I have thought about that over the years, and how I betrayed my own child in such a horrific way. It pierces my soul. My only consolation is that Christ died for that sin too, and I’m forgiven for it. When I die and leave this world, I’ll see my baby. There are tens of thousands of other women, whose pain and shame prevent them from speaking the truth about this evil, we have for too long allowed in our society. 
In honor and remembrance of my son, whom I have named John Anthony, and my lost grandchild, I have written this. They were real people that should at least be granted the dignity of being referred to as such, after having suffered the indignity of being aborted.

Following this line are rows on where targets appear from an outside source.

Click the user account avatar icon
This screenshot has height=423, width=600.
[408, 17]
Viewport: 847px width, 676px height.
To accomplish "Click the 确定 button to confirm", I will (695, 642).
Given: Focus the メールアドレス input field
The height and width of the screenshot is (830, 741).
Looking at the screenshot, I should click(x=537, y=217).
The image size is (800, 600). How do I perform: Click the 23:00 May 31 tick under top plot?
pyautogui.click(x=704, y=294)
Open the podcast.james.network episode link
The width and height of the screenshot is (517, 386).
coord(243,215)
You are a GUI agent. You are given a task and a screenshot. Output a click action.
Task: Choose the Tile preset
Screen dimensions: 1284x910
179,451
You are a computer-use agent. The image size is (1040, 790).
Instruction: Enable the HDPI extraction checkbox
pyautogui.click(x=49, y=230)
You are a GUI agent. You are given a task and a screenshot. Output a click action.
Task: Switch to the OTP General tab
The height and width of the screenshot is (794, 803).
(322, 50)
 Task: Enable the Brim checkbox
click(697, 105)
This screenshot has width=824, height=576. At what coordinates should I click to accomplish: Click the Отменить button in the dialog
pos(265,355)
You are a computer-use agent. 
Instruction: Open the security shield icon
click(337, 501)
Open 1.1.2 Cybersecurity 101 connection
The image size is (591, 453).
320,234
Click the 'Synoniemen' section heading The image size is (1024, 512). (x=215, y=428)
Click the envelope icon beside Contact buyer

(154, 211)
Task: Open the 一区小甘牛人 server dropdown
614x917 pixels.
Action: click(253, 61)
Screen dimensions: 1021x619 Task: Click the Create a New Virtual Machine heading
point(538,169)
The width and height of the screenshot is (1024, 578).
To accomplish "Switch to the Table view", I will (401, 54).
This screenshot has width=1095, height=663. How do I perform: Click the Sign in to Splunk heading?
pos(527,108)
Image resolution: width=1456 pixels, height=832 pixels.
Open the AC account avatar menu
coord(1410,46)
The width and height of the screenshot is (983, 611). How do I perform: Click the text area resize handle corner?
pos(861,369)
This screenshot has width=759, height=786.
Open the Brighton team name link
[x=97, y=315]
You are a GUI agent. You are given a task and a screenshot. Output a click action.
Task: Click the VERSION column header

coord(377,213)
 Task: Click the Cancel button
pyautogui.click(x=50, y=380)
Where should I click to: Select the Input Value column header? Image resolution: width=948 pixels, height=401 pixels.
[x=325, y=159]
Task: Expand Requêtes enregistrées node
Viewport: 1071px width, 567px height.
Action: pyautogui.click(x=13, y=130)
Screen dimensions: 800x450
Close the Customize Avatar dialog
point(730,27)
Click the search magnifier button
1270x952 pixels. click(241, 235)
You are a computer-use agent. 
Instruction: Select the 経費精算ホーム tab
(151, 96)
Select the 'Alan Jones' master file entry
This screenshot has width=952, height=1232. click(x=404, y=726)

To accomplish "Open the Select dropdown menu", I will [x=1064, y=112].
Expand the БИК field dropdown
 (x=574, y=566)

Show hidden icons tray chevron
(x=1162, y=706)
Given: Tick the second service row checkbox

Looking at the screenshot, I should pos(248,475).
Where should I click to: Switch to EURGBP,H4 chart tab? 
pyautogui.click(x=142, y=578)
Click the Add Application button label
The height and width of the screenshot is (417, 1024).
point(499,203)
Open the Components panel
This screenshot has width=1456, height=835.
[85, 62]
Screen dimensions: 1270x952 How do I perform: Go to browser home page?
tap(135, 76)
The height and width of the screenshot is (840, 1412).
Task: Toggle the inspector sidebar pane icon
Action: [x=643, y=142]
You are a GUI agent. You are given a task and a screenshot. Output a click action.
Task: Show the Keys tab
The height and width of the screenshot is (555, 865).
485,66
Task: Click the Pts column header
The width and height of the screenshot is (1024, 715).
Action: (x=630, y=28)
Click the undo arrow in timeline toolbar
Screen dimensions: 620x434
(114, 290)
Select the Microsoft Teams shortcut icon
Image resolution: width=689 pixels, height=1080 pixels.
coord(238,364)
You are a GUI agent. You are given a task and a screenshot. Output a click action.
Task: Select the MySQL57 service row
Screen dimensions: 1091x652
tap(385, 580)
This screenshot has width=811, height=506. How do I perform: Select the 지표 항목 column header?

HB107 sponsored by Rep. Kevin McCabe, will define human life, just as we have statute defining death. Both God and science agree that life begins at conception. Without politics involved, that conclusion was once the accepted norm, that it should be today. There are other states trying to pass similar legislation. Babies in this state have been legally murdered, up until birth, for over 50 years. Tens of thousands of babies, dead. That should bother you. 

Please overwhelm Rep. McCabe, in letters of support for this critically important piece of legislation. He needs to hear from you, even if you just simply say that you support HB107. If you may be so bold, say that, along with the name of a baby that was lost. That may help some of you.
HB107, will officially recognize that the unborn are living, human beings…individual people. They should be respected and have the same right to have their life protected, as if they were born.